Obviously, lowering the CPU clock rate will proportionally reduce the dynamic power consumption. Since the dynamic power consumption is quadratic with the power supply voltage, the power consumption can be greatly reduced by lowering the voltage without affecting the system performance. However, for a particular set of tasks, lowering the CPU clock rate will also proportionally extend the time it takes to execute the task set, so the application must be carefully analyzed to ensure that its real-time requirements are met.
Static power consumption is mainly due to transistor leakage current. In general, the static power consumption of CMOS circuits is very low, which is negligible compared to its dynamic power consumption. Embedded applications typically "idle" the CPU clock during periods of inactivity to reduce dynamic power consumption, significantly reducing overall power consumption. In the future design, special attention must be paid to the static power problem, because the leakage current of the new transistor with higher performance will be significantly improved.
Embedded system common technology
Commonly used power management techniques can be divided into two categories: when implemented through early hardware design decisions, or when the system is running. Early design decisions are critical to meeting performance and power consumption. The top ten factors that need to be considered in the design are listed below, including hardware selection, design strategy, and architecture choices. Most of the elements are basic requirements for embedded systems, while others need to be considered separately. Although the following decisions were made early in the design, some still need to be revalidated throughout the design cycle.

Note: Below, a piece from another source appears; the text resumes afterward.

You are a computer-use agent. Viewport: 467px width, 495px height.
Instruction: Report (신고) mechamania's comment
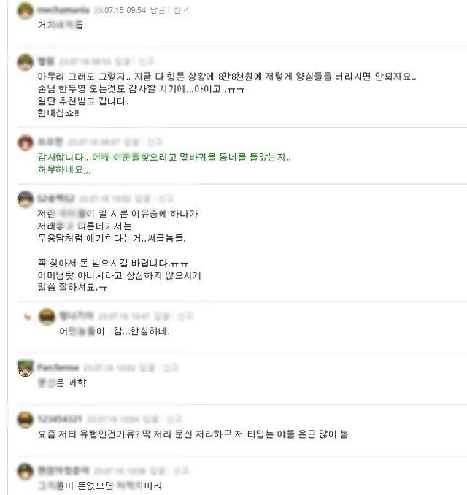click(x=181, y=9)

As listed below:
1. Select a low power component;
2. Split voltage and clock domain;
3. Support voltage and frequency adjustment functions;
4. Enable the hold voltage gating function;
5. Reduce polling by software using interrupts;
6. Adopt a hierarchical memory model;
7. Reduce the output load;
8. Turn off power supply to non-critical resources when the system starts up;
9. Minimize the number of active PLLs;
10. Use the clock divider to quickly change the frequency.
Once the system architecture is determined, the design team needs to turn its attention to the system runtime environment. The 14 items listed below should always pay attention to most of them during the design process:
1. Turn off the gated clock when it is not needed;
2. Proactively turn off unnecessary power consumption during the boot process;
3. Supply power to the subsystem only when needed;
4. Activate the peripheral low power mode;
5. Make full use of the peripheral activity status detector;
6. Use the auto refresh mode;
7. Benchmark the application to determine the minimum frequency and voltage required;
8. Adjust the CPU frequency and voltage according to the overall activity;
9. Dynamically adjust the CPU frequency and voltage to match the expected workload;
10. Optimize the execution speed of the code;
11. Use low power code sequences and data patterns;
12. Use code coverage techniques to reduce the need for high-speed memory;
13. Enter the simplified function mode when replacing the power supply;
14. Balance accuracy versus power consumption.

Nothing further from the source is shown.